How Many Generations Until You Are No Longer Related?

The question of how long genetic relatedness persists across generations is answered by the mechanics of DNA inheritance and the limitations of modern testing. Relatedness is defined by the amount of shared genetic material inherited from a common ancestor. This shared DNA diminishes with each generation, eventually reaching a point where it is no longer detectable by standard consumer genetic tests. The speed of this genetic dilution determines the practical limit to tracing family connections through DNA alone.

The Genetics of Shared Ancestry

The foundation of genetic relatedness lies in Mendelian inheritance, which dictates the predictable halving of shared DNA with each subsequent generation. Every person inherits approximately half of their DNA from each parent, which equates to an average of about 3,700 centimorgans (cM) of shared DNA with each biological parent. This consistent reduction means that the expected percentage of shared DNA drops rapidly as the distance to a common ancestor increases.

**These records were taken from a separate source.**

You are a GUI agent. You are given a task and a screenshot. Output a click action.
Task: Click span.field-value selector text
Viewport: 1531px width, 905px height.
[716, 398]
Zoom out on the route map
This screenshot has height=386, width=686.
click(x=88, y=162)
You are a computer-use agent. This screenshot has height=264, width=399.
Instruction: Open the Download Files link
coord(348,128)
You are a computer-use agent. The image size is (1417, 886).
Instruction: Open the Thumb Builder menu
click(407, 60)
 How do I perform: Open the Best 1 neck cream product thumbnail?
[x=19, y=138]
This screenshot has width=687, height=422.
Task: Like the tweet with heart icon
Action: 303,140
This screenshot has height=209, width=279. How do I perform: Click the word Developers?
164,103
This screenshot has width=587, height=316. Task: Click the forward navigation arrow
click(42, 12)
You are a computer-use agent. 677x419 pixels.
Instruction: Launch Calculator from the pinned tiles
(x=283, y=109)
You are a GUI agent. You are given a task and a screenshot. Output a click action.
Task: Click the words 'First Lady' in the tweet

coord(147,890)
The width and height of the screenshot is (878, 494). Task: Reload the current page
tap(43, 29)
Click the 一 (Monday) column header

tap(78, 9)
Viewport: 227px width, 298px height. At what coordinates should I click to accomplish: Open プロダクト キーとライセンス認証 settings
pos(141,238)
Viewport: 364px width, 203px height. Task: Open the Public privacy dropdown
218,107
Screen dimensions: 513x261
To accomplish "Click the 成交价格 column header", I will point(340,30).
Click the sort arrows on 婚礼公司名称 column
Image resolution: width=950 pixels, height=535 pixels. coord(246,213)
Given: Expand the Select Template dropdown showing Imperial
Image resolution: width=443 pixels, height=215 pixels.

The centimorgan (cM) is the unit of genetic measurement used to quantify shared DNA between two individuals. A higher cM value indicates a closer relationship, representing longer, intact segments of DNA passed down from a shared ancestor. For instance, the expected share drops from 50% with a parent to about 25% with a grandparent and roughly 12.5% with a great-grandparent.

This exponential decrease in shared genetic material is due to recombination, where chromosomes shuffle and exchange segments during the formation of reproductive cells. Each generation, the length of the shared DNA segments gets progressively smaller as they are broken up and randomly mixed with unshared segments. This mechanism ensures that the percentage of the genome inherited from any single ancestor decreases rapidly.

The Threshold for Undetectable Relatedness

The point at which shared DNA becomes undetectable by commercial testing provides a practical answer to the question of lost relatedness. While mathematically the shared DNA never truly reaches zero, it becomes statistically insignificant when the remaining segments are too small to be reliably identified. Most consumer genetic testing companies use a minimum threshold for shared DNA to identify a match, which is typically set between 7 and 10 cM.

Shared segments below this threshold are often discarded because they are likely “identical by chance” rather than “identical by descent” from a recent common ancestor. These tiny segments can be misleading, representing ancient shared ancestry rather than a genealogically useful connection. Consequently, a genetic relationship is considered lost when the expected shared DNA falls below this minimum segment size and total cM.

This loss of detectable shared DNA generally occurs around the sixth to tenth cousin level, depending on the specific line of descent. By the time two individuals are estimated to be eighth cousins, the probability of sharing any detectable DNA segment is low. The randomness of DNA inheritance means that many distant relatives who are genealogically connected will not appear as a match on a DNA test.

Distinguishing Genealogical Ties From Genetic Evidence

It is important to differentiate between a genealogical tie, which exists on a family tree, and a genetic relationship, proven by shared DNA. Genealogy relies on historical records to trace every ancestor who contributed to one’s lineage. Genetic relatedness requires the physical inheritance of measurable DNA segments from a common ancestor.

Because DNA inheritance is random, it is possible for two people proven to be seventh cousins through records to share zero common DNA segments. After about seven generations, a person has received DNA from only a portion of their genealogical ancestors. This means an ancestor may be part of the family history but not a genetic ancestor who contributed DNA to a living descendant.

The genealogical family tree includes every person who contributed to one’s existence, while the genetic family tree only includes ancestors from whom one inherited DNA. Therefore, a lack of a genetic match for a distant cousin does not disprove the documented genealogical relationship. The DNA test simply fails to detect the genetic evidence of that distant connection.

The Concept of Universal Ancestry

If one traces ancestry back far enough, relatedness shifts from individual genetic segments to universal genealogical connection. The theoretical number of ancestors doubles with every generation, leading to an impossibly large number of ancestors after only a few centuries. For example, going back 30 generations suggests over a billion direct ancestors, far exceeding the historical world population at that time.

This mathematical impossibility is corrected by “Pedigree Collapse,” which occurs when ancestors appear in multiple places in one’s family tree. This happens when relatives intermarry, such as when cousins reproduce, reducing the total number of unique ancestors. Pedigree collapse stops the exponential growth of unique ancestors, meaning the halving of shared DNA is not infinitely sustainable in a closed population.

Due to pedigree collapse, the genealogical lines of all humans eventually converge. The concept of the Most Recent Common Ancestor (MRCA) suggests that all living people share at least one common ancestor who lived in the relatively recent past. While genetic segments from this MRCA would have been lost long ago, every person is ultimately related to every other person through a vast, overlapping web of genealogical connections.